Sen. Rollan Roberts, R-Raleigh, said he hopes the plan includes West Virginia’s retirees and suggested that AARP already has a direct line to those individuals in the form of its copious mailings.
“You know how many people turn 50 every year because you’re sending letters out to everybody,” Roberts said.
Roberts wondered if the organization could use its mailing lists to recruit for the workforce.
“You are recruiting all of the time for people to join your organization. Is there an arm of the organization, or can there be some interest generated, that will help the seniors who have retired but want to stay engaged, at least part time, to be grandfathered back into these systems?” Roberts asked. “We have shortages everywhere, but the idea is they have retired. So work things out so they can help be engaged to the extent that they’re able to and interested to.”
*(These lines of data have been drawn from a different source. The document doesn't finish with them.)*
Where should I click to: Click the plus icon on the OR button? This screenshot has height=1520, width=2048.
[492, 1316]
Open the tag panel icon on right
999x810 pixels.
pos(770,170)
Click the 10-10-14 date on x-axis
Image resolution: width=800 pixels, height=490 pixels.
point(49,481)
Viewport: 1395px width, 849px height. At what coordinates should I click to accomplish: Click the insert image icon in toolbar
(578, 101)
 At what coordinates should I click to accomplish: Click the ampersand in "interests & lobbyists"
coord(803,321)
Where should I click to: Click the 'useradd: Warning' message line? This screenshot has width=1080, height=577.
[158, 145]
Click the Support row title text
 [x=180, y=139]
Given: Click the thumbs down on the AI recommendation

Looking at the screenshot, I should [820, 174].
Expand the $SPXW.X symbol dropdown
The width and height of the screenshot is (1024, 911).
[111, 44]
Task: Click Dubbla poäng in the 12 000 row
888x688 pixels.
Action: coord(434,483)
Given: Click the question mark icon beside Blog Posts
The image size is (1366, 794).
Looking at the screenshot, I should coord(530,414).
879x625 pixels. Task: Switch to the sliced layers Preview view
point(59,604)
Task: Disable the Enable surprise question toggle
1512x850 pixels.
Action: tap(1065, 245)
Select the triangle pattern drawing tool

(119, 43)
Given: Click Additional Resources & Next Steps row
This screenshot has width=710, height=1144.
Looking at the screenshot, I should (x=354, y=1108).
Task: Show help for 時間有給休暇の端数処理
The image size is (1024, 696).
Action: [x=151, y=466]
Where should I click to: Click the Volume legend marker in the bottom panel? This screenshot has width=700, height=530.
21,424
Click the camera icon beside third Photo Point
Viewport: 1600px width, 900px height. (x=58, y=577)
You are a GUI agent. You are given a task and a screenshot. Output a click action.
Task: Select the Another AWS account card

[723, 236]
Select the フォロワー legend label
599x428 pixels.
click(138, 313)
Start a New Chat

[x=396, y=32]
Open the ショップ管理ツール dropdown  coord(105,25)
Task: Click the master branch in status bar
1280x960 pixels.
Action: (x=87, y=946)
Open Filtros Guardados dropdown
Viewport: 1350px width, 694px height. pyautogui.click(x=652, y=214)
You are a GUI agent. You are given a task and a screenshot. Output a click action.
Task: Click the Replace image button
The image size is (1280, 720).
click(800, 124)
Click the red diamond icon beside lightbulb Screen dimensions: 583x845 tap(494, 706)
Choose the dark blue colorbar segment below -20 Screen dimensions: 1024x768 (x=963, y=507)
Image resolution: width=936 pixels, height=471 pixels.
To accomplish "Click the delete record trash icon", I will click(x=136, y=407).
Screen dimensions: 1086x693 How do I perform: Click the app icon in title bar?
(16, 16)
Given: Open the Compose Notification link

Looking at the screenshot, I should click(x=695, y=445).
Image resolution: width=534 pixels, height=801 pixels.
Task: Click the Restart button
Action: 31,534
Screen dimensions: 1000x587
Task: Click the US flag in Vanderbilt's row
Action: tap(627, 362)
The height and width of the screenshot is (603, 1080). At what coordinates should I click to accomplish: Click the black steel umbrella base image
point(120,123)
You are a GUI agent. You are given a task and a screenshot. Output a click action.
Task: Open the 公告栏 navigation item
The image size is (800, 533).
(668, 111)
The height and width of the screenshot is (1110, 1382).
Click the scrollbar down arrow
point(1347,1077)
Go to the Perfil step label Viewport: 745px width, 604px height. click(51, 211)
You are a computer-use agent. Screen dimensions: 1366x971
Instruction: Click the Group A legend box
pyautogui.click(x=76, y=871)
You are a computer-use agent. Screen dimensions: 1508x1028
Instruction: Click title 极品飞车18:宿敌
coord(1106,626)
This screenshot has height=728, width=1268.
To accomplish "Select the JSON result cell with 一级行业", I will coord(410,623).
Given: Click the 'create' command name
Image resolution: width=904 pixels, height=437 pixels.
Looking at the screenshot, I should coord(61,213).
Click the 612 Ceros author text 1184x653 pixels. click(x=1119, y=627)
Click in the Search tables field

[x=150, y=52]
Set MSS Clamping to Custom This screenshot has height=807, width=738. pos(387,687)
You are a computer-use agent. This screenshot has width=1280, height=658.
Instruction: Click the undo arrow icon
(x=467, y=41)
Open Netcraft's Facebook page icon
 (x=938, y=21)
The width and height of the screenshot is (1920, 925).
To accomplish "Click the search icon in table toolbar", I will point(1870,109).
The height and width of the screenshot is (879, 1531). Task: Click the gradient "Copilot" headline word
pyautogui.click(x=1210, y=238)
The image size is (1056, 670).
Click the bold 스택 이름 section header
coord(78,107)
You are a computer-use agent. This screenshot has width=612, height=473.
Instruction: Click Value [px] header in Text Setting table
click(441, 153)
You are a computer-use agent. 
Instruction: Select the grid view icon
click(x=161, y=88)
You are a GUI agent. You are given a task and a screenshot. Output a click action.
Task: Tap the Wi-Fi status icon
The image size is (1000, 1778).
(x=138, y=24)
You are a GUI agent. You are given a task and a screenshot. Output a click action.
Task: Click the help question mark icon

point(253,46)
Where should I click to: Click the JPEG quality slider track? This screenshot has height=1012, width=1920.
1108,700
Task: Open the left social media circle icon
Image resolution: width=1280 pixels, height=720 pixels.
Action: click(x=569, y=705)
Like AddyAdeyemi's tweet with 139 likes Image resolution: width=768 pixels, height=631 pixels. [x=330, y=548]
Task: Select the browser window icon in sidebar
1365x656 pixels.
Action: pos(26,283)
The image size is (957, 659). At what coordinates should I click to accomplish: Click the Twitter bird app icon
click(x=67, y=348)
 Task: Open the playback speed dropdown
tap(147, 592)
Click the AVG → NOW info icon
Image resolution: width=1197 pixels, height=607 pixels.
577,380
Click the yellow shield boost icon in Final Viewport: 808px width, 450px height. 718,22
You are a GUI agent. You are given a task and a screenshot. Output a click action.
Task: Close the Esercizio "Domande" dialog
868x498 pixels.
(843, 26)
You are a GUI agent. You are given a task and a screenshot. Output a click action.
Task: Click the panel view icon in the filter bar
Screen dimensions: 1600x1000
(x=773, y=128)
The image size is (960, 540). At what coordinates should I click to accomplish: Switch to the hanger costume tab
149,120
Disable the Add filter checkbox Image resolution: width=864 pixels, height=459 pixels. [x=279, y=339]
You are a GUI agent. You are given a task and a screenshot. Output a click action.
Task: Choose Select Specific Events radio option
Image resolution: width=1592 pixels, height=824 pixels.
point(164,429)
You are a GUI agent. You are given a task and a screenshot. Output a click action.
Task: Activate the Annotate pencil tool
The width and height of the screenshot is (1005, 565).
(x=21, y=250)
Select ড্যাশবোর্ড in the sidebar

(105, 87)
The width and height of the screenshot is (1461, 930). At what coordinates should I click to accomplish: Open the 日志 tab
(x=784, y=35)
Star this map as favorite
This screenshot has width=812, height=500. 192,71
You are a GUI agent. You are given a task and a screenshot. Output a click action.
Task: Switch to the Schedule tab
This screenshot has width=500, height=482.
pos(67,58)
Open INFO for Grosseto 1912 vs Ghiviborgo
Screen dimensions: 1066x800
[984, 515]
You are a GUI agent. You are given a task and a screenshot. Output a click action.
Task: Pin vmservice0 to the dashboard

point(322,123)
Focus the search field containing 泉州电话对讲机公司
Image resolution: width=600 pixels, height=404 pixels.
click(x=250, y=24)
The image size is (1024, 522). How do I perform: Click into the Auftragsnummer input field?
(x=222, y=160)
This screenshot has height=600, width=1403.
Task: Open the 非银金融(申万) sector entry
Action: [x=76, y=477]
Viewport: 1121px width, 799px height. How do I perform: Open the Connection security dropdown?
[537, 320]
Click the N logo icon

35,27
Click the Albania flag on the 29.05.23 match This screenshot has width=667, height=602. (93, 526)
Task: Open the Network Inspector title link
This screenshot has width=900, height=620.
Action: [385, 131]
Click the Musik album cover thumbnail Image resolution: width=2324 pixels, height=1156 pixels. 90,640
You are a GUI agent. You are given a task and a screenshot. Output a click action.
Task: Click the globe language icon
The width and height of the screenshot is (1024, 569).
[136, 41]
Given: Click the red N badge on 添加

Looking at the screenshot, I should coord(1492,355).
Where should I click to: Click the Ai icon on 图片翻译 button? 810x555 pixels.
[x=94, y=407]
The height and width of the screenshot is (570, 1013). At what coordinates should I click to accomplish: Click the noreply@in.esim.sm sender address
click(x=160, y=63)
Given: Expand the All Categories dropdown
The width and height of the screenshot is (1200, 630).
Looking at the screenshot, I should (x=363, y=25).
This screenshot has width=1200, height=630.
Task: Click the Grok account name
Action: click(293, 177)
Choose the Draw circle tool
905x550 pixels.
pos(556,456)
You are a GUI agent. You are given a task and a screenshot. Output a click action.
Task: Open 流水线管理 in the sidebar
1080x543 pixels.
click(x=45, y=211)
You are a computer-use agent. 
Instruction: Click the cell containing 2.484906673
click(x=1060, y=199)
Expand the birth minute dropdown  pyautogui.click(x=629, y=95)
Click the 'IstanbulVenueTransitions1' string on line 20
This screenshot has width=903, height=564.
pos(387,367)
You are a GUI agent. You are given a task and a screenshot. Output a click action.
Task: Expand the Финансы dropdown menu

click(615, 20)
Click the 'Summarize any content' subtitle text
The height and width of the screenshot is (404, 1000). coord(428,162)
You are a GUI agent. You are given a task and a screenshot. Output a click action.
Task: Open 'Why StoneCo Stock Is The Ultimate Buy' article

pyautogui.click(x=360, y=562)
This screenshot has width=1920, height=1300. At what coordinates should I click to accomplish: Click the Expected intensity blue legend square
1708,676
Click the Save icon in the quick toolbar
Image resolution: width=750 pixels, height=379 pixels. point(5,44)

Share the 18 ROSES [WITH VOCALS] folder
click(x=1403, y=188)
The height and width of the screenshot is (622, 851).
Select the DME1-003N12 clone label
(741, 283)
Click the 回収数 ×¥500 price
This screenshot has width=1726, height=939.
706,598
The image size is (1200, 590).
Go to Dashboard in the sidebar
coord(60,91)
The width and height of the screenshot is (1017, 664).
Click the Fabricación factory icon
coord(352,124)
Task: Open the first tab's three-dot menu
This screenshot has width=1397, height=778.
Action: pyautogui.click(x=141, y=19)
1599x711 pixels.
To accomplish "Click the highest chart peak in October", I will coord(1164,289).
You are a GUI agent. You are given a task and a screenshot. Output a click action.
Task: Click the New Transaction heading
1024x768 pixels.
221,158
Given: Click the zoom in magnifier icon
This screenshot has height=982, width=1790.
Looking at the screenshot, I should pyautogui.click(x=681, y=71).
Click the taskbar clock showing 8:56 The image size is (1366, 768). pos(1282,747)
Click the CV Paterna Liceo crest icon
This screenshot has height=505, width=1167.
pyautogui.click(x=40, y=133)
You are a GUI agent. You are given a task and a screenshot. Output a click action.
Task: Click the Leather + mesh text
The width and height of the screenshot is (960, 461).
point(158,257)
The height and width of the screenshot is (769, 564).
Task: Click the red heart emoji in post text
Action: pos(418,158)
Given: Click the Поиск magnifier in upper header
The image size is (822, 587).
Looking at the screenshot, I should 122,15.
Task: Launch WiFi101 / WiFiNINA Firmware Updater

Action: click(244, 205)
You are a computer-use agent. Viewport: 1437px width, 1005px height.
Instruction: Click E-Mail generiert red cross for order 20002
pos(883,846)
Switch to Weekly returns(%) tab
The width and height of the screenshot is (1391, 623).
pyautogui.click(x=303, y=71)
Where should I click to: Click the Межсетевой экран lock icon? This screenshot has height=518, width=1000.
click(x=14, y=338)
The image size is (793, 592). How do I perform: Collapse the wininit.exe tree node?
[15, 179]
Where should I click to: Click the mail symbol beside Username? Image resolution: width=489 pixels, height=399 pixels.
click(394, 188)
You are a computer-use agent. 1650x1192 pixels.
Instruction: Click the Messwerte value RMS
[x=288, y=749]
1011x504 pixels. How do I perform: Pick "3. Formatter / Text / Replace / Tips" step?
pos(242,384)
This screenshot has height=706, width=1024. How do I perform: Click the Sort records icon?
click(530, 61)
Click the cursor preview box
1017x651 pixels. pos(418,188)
Marks said the task force’s plan includes retirees, and also seeks to improve training by creating a Direct Care Training Pathway that can be implemented in state community and technical colleges, and even in high schools.
“We actually had a representative from the state Department of Education because it’s possible that these trainings could be held in high schools, for older high school students, high school seniors,” Marks said. “So rather than maybe go work at Target they could be an in-home caregiver. We would want to use all appropriate places to implement this kind of training surge.”
The improved training program also would allow for easier transitions when workers want to move from in-home care to a facility.
“The training that you received with the home care agency may not translate or be accepted at that facility or vice versa. We want to put together a comprehensive training program that will figure out what training you need,” Marks said.
Marks said the task force also recommends creating incentives so that direct-care workers can improve their training and attain higher-paying positions in the field.
“One of these study projects would provide a little bit of wage reimbursement so you could leave your current position and go take this training and then secure a higher-paying position,” Marks said.
The task force also recommended supporting and incentivizing family caregivers who decide to continue the work once their family role is complete.
Marks said there is no fiscal note attached to the recommendations. She said it may be possible to use unallocated grant money from the American Rescue Plan Act to fund the initiatives.
“We designed them so we could make them bigger or smaller, depending on funding,” she said.